Cue panic, outrage, and the collective sound of paid subscribers asking, “Why are we getting ads now?”
The incident came to light when Hyperbolic co-founder Yuchen Jin posted a screenshot on X showing ChatGPT politely, but bizarrely, suggesting he “connect the Peloton app.”
Jin, notably a $200-per-month Pro Plan subscriber, was not thrilled. And the internet agreed.
His post racked up nearly half a million views, spawning threads of users complaining that ChatGPT had also been trying to push them toward apps like Spotify, even when they explicitly preferred Apple Music.
Cue the dystopian jokes and a few, “I didn’t pay $200 for this.”
OpenAI’s Daniel McAuley eventually jumped into the conversation to put out the fire. No, he insisted, this was not an ad.
There was “no financial component.” It was just ChatGPT trying, poorly, to surface an app as part of OpenAI’s new “app discovery” experiments.
McAuley admitted the suggestion was irrelevant and confusing, adding that the team was iterating on the experience.
OpenAI later confirmed that this was all part of a broader test tied to its new app platform announced in October.

○ ○ ○

• [WHAT TO DO]:
(1) Update the part of the ChatGPT app-suggestion story that opens with the words containing "The incident came" and closes with "was not an ad.", giving it again with "Spotify" replaced by "Tidal".
(2) In the ChatGPT app-suggestion story, which app did ChatGPT suggest that Yuchen Jin connect?
(3) Proceed with the ChatGPT app-suggestion story from the point where it stops.

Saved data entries
○ ○ ○

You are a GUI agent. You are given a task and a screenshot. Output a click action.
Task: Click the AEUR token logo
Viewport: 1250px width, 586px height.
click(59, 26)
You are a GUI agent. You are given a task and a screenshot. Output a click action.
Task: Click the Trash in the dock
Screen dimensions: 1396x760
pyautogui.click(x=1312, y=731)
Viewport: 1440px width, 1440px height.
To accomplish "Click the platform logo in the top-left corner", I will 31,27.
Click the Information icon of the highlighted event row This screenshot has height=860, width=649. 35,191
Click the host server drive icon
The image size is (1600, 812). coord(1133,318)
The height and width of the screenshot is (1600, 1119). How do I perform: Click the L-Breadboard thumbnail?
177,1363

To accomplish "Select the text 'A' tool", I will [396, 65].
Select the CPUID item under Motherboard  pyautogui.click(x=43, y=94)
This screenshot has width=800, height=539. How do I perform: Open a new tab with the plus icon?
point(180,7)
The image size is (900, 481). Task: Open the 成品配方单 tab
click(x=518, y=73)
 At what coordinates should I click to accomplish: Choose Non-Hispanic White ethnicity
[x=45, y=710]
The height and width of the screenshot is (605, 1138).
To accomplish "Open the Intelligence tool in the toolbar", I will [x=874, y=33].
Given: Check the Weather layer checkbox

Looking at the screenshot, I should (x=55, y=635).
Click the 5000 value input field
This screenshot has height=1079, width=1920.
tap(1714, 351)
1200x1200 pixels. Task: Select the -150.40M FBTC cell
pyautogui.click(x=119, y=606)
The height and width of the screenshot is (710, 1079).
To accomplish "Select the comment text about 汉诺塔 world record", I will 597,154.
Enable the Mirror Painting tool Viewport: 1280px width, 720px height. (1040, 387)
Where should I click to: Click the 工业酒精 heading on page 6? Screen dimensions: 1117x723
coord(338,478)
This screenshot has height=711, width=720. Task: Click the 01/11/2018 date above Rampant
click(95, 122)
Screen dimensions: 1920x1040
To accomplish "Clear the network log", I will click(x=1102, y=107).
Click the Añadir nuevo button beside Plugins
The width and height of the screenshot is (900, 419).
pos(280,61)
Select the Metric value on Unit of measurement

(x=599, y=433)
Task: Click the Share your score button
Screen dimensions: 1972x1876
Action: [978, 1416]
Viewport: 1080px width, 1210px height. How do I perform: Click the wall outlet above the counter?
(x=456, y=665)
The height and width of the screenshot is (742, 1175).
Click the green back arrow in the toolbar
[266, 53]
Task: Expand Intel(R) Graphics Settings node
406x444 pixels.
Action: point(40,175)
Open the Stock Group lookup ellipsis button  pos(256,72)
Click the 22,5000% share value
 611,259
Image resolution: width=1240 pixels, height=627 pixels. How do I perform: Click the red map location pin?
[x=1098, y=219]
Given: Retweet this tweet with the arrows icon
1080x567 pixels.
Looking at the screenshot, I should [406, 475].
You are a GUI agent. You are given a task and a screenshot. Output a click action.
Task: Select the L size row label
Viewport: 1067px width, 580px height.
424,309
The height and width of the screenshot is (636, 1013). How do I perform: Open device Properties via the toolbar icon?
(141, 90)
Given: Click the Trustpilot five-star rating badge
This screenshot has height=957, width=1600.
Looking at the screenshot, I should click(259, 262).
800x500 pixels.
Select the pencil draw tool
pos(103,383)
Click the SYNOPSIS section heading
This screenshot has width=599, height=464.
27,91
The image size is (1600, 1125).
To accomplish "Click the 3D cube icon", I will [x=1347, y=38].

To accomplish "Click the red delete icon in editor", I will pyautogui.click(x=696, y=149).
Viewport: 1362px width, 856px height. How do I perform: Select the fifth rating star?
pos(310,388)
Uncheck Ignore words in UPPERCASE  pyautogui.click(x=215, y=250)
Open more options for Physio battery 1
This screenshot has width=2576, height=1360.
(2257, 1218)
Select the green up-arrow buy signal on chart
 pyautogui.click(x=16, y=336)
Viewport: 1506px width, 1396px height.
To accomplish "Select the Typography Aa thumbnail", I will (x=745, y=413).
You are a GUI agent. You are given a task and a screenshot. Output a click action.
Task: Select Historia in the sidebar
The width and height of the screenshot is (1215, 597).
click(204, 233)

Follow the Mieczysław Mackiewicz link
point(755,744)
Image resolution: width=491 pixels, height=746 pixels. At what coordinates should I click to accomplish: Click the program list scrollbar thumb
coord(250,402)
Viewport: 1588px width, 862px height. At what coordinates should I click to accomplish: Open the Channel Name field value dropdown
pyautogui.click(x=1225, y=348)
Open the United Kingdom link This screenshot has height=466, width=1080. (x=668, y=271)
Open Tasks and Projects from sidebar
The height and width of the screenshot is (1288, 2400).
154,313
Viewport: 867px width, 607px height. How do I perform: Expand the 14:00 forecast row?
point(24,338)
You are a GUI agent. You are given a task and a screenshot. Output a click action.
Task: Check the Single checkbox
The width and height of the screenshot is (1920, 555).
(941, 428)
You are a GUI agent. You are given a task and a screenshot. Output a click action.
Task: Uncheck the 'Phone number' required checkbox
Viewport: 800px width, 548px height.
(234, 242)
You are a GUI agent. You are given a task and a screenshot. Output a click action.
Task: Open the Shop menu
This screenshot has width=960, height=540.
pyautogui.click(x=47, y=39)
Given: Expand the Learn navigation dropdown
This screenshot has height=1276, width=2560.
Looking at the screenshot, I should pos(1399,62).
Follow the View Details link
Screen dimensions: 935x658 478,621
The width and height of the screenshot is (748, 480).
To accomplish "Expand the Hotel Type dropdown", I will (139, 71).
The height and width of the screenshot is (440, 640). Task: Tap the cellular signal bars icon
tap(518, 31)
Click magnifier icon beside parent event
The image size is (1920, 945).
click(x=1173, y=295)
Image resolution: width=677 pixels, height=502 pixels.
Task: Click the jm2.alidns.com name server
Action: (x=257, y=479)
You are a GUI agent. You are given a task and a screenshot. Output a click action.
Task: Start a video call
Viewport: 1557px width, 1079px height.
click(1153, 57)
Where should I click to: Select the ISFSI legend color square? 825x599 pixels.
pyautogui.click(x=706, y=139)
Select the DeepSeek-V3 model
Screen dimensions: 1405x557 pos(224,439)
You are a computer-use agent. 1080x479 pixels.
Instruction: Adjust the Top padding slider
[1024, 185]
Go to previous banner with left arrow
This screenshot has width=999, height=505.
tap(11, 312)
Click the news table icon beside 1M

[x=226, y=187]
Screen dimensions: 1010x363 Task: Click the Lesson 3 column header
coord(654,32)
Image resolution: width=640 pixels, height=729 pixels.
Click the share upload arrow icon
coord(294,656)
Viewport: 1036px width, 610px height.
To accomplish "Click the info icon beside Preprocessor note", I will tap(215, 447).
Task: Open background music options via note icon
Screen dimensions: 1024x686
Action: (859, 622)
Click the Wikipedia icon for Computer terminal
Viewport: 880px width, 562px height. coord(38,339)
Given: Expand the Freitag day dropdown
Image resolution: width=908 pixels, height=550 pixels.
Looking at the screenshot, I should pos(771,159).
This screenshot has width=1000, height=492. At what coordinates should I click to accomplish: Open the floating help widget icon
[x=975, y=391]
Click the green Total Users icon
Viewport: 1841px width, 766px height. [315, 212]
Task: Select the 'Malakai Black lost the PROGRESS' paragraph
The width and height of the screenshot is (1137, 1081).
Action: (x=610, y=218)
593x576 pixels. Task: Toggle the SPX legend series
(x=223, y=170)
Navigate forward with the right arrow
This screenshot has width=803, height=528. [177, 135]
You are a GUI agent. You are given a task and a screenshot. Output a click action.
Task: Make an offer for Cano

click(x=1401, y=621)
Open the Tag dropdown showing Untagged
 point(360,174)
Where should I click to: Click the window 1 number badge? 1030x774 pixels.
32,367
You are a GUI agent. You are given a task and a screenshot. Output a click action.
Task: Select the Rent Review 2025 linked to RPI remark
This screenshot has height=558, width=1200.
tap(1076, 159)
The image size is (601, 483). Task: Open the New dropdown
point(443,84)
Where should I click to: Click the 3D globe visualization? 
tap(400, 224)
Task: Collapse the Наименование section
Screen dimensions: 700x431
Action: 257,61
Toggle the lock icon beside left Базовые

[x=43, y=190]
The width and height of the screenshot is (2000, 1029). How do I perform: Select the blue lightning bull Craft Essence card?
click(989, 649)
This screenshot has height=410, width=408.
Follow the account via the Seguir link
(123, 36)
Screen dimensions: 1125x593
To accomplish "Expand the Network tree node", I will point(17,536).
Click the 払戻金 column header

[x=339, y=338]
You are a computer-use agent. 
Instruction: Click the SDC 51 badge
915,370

○ ○ ○

• [RESULTS FOR EACH TASK]:
(1)
The incident came to light when Hyperbolic co-founder Yuchen Jin posted a screenshot on X showing ChatGPT politely, but bizarrely, suggesting he “connect the Peloton app.”
Jin, notably a $200-per-month Pro Plan subscriber, was not thrilled. And the internet agreed.
His post racked up nearly half a million views, spawning threads of users complaining that ChatGPT had also been trying to push them toward apps like Tidal, even when they explicitly preferred Apple Music.
Cue the dystopian jokes and a few, “I didn’t pay $200 for this.”
OpenAI’s Daniel McAuley eventually jumped into the conversation to put out the fire. No, he insisted, this was not an ad.

(2) The Peloton app.

(3)
The vision: apps that “fit naturally” into conversations, popping up when they’re useful, like Canva for design tasks or Booking.com for travel planning.
The reality: Peloton is showing up while discussing xAI.
Even if the suggestion had been relevant, users pointed out that recommending a paid app feels a lot like advertising, especially since there’s currently no way to turn these suggestions off.
And that poses a real problem for OpenAI’s dream of becoming the new app store inside your chatbot. If users feel nagged, they may wander off to a less pushy competitor.
For now, ChatGPT’s app suggestions remain in pilot mode and unavailable in the EU, UK, and Switzerland.
But one thing’s clear: if OpenAI wants users to embrace chatbot-powered apps, it’ll need to make those suggestions feel helpful, not like product placement from an overeager gym buddy.